RCC > Either (1) they stop building that next factory and instead send the money to households or (2) they accept the loss of capital (“fixed capital investment” i.e. the money invested in factories and equipment) and close the factories.
We’d like to clarify, China doesn’t have universal basic income. What China has is subsistence allowances, from which about 44 million people received about $100 a month in Q1 2021.3 These could be increased and equalized.
Back to Viktor:
And we will discover China potentially is a much smaller country than what we thought it was, or the other alternative dump that excess capacity onto other countries. But given the amounts of money involved, there is not much you can dump on Kazakhstan. So there is only UK, European Monetary Union or EU, United States, Japan. There's very few places that can take that sort of capacity.
And so what's happening, those countries are putting up barriers. Now, the reason they're putting up barriers is that China also wants to change the world. They want to redesign everything, whether it's human rights, information, whether it's the role of state versus individual, whether it's [the] role of state subsidies, trade rules, they want to change everything.

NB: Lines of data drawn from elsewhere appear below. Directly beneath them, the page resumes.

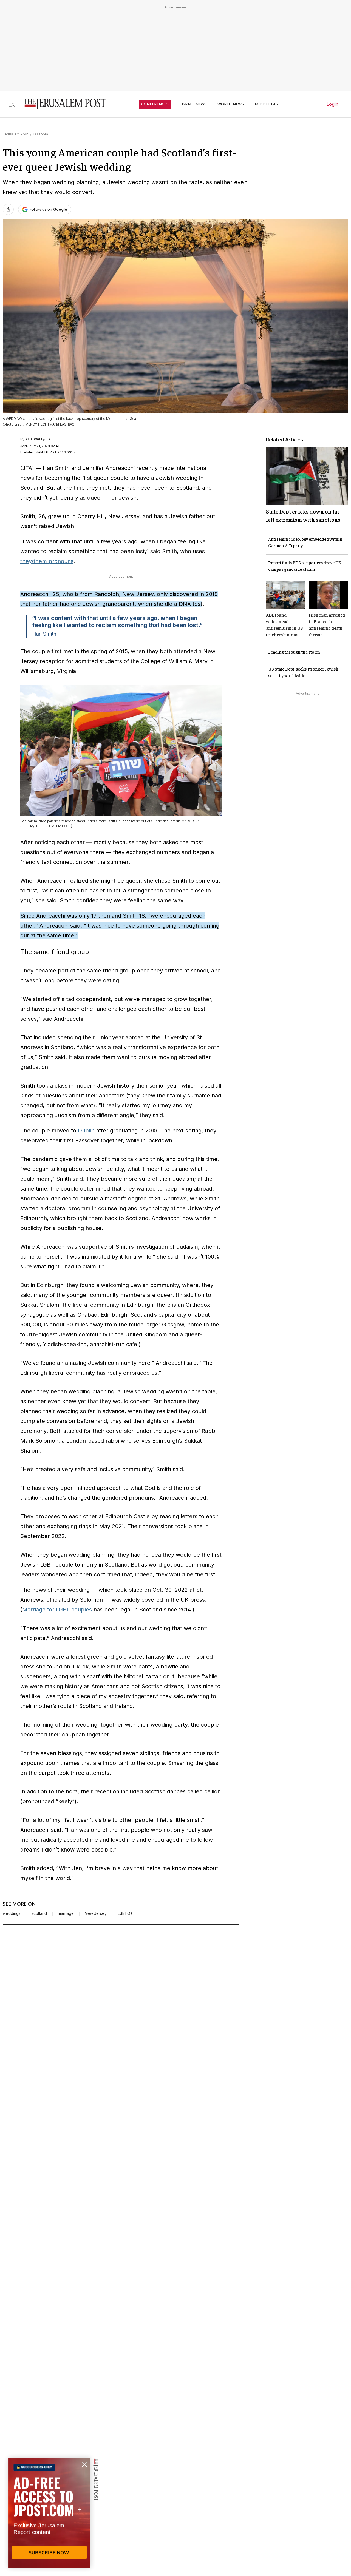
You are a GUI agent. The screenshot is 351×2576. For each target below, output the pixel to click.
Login (332, 104)
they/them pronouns (46, 561)
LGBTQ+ (125, 1913)
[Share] (8, 209)
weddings (12, 1913)
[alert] (49, 2513)
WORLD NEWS (230, 104)
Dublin (86, 1130)
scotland (39, 1913)
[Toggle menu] (11, 104)
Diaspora (40, 134)
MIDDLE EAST (267, 104)
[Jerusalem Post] (61, 104)
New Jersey (96, 1913)
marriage (66, 1913)
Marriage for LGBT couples (57, 1609)
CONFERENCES (155, 104)
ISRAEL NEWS (194, 104)
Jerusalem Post (15, 134)
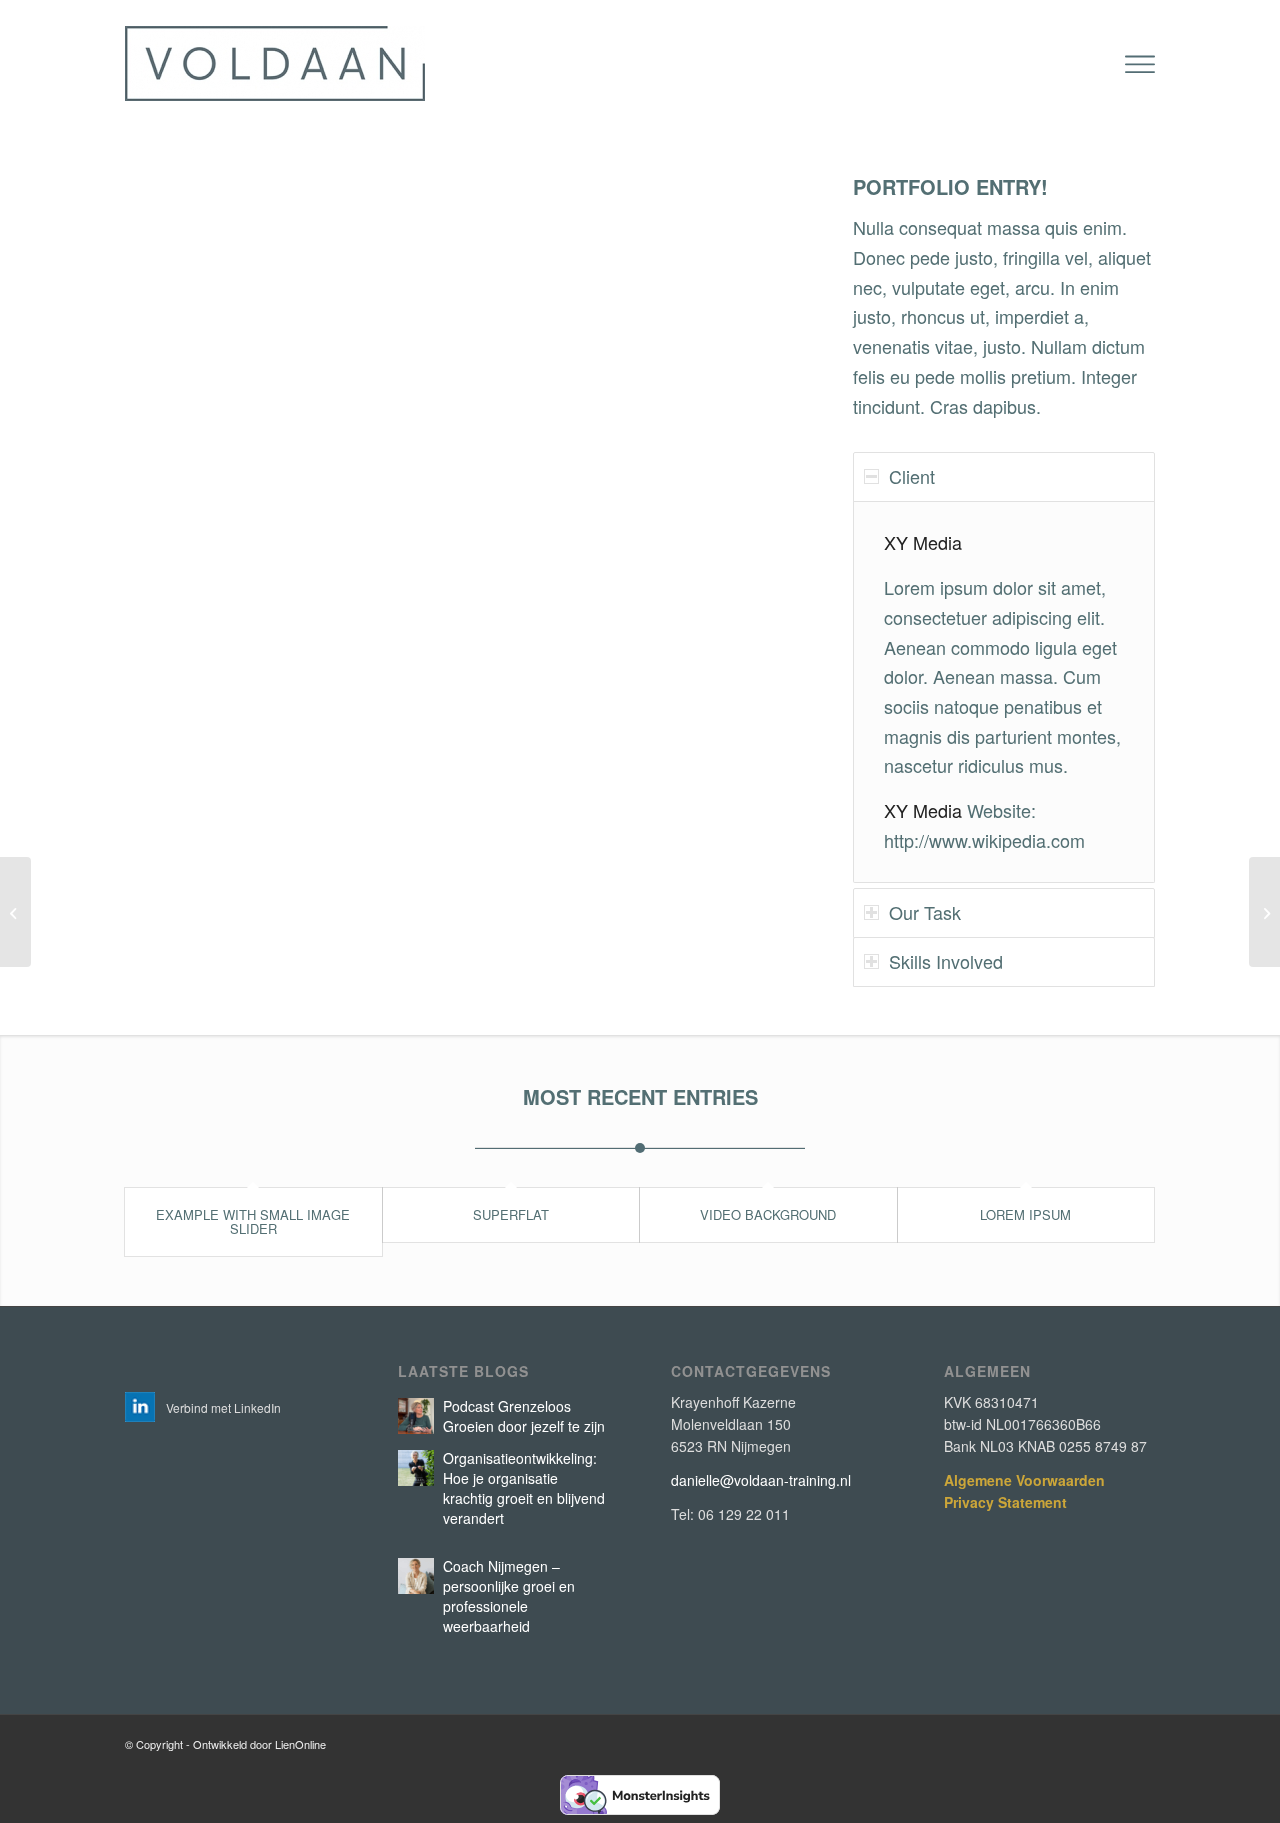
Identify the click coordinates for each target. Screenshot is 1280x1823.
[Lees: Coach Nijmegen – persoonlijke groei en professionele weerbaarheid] (416, 1576)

So if China did not try to change world, I think the extent to which the barriers would've come up would not have been as aggressive. But now China has a Catch 22. Barriers will come up, which means it's harder to sell that excess capacity. You don't want to recognize the loss of the capital.
RCC > We think this point about China trying to change the world is important. The fact is US, UK, EU, Japan, etc. have been consumers of Chinese exports for a long time now. If China wants to change the status quo that those countries seemingly hold dear, why should they continue to allow open access for Chinese goods?